▼
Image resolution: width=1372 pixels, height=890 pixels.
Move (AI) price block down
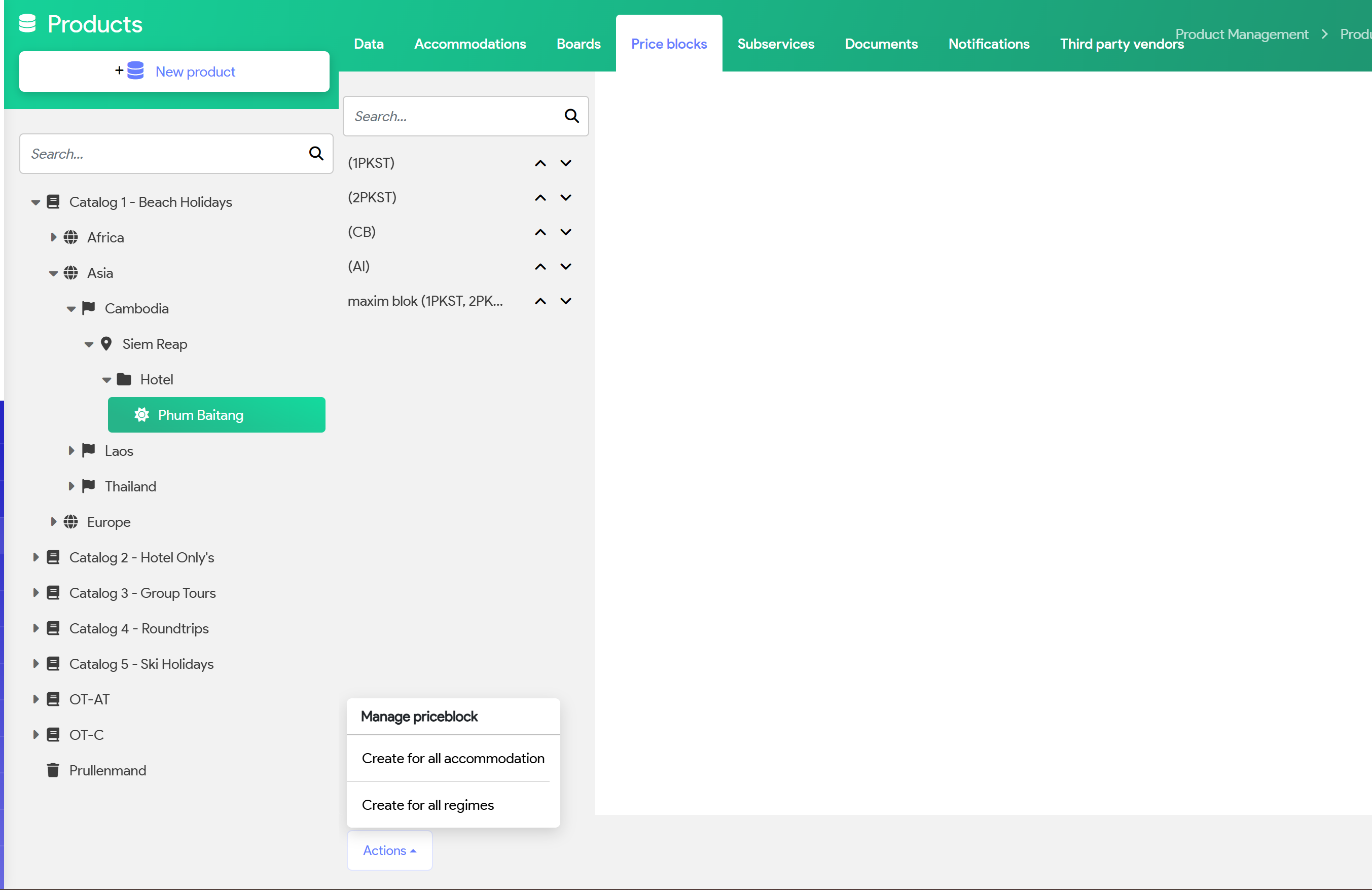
▲
▼
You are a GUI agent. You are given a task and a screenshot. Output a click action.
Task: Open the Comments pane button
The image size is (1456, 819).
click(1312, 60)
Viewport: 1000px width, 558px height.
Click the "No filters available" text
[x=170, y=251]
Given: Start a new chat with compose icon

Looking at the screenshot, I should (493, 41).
▲
▼
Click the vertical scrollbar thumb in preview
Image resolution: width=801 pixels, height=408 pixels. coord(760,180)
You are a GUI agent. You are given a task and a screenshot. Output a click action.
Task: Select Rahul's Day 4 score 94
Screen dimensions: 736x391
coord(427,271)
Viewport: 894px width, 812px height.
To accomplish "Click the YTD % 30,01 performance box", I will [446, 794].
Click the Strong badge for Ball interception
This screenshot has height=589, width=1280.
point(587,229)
▲
List every line in the rows above that contains the string "Viewport", copying each one in full. Case matters.

● Output of the exercise
Viewport: 1000px width, 558px height.
Viewport: 894px width, 812px height.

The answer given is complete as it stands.